Ms 1 will soon turn two years old, and we were keen to use our miles for one last business class redemption before she needs a full ticket and it becomes much harder for us to do so. We also really wanted to visit Japan, but the usual suspects of Tokyo and Osaka are in such high demand that it’s virtually impossible to land redemption tickets unless you book a whole year ahead.
A friend had recently done a Kyushu trip with kids, and highly recommended it to us. We found redemption availability on Singapore Airlines (for saver tickets, no less!) and quickly jumped at the opportunity.
After obtaining the tickets, we set to work figuring out what we’d do there. We knew we wanted to do a road trip, and experience much of the natural beauty of the place. Research showed us that Kyushu is huge and it would take a lot of time to cover the island fully. We also found out that Kyushu is generally cheaper and less crowded than the usual tourist cities of Japan. Hooray!
Blueberry Picking at Yamadon Fruit Farm
After a red-eye flight we arrived in Fukuoka early in the morning. We had booked a rental car from Toyota Rent-a-car, and found our way to their booth just outside the international arrivals area. Following the instructions at the booth, we used the provided phone to call the rental company, then made our way to the pick-up point where a shuttle was sent to pick us up.
The shuttle ride was less than five minutes long, and after a bit of paperwork we got into the car and began our road trip! We were headed toward our ryokan in Minami-Aso, but since check-in would only be possible in the afternoon, we broke up the journey by first visiting a farm for some fruit picking.
We arrived at a very quiet Yamadon Fruit Farm, and found a Japanese handwritten sign that Google translate told us meant that the farmer was out on the field, and we should call the number provided to let him know we were here for fruit picking. The person who picked up the phone didn’t understand any English, but somehow we managed to communicate that we were at the farm itself and he showed up a few minutes later.
For a fee of ¥1,000 per adult (kids under 4 were free), we could pluck and eat as many blueberries as we wanted. Packing the fruit home in boxes was separately chargeable by weight. We chose to just eat and not bring any along with us, as we’d be staying at the ryokan with buffet dinner and breakfast provided.
With tummies full of berries, we stopped at a 7-11 for a quick “lunch”, before the long drive to our accommodation at Kyukamura Minami-Aso.

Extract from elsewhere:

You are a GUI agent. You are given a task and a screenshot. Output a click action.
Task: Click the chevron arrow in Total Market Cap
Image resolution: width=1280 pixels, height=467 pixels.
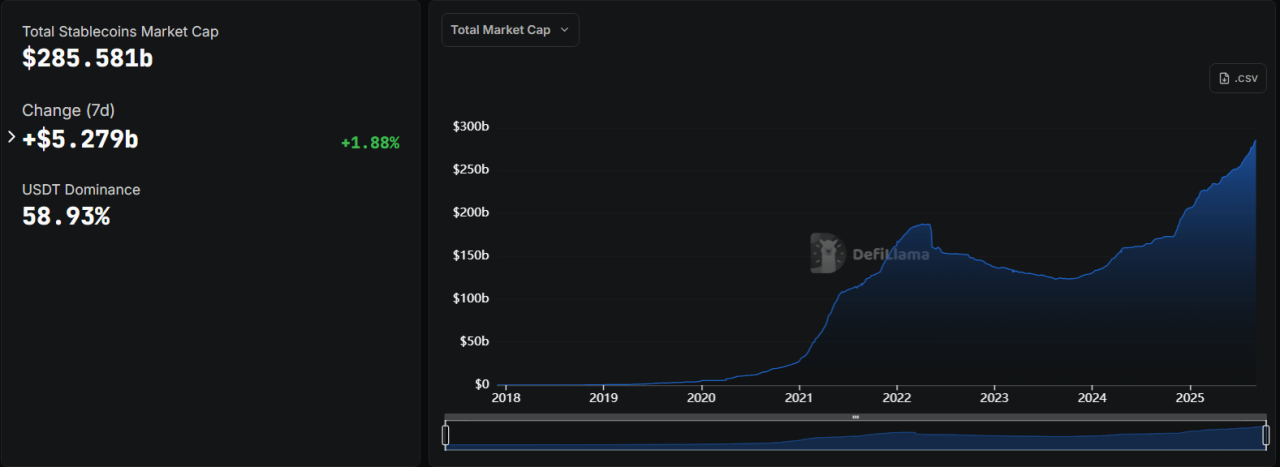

Staying at Kyukamura Minami-Aso
Stepping into Kyukamura Minami-Aso felt like stepping back in time. With its linoleum floors and gypsum ceiling tiles, it was reminiscent of buildings in the 90s when we were growing up. The guests were mostly locals, and we felt very much at home in the quaint albeit dated place.
It is a resort catered to families, and they have a small play area at the lobby including some toy cars and a ball pit. But better than this, they have toys and play equipment for loan and use on their expansive premises. Balance bikes, tricycles, pogo sticks, rackets and balls of all shapes and sizes, frisbees, water guns and more. Guests are free to borrow these and use them on the grounds, which include a large grassy field next to the main building. Apart from outdoor equipment, they also loan toys and games for indoor use. We borrowed a drawing board and a simple game the kids could play. For older ones, they have playing cards, Uno, Twister, and more. All for free!
Breakfast and dinner are included in the price, and are served buffet style in the restaurant. They have high chairs and special cutlery and trays to cater to children, even child sized chopsticks. With the wide range and high quality of food on offer, we were always spoiled for choice and stuffed ourselves silly each meal we had there.
We took a Japanese style family room, which meant tatami flooring and sleeping on futons. They also offer Western style rooms. In Japan culture, kids sleep on the floor with their parents and it’s not common to find hotels that provide western baby cots outside the main cities and large hotel chains that cater to western tourists. We brought our own travel cot for Ms 1, as she sleeps better in a familiar space. Mr 3 is more adaptable now and was able to sleep on whatever bedding was provided (in this case, a futon on the floor).
One of the best parts about staying in a ryokan was being able to take turns to enjoy the onsen after the kids went to bed at night. The facilities at Kyukamura exceeded our expectations, and we were even able to do laundry at the laundry room which had coin-operated washing machines (which automatically dispensed detergent) and tumble dryers.
Visiting Takachiho Gorge
Kyukamura Minami-Aso is located in the Kumamoto prefecture, and it offered a good base from which we could explore nearby sights including the Takachiho Gorge in the Miyazaki prefecture.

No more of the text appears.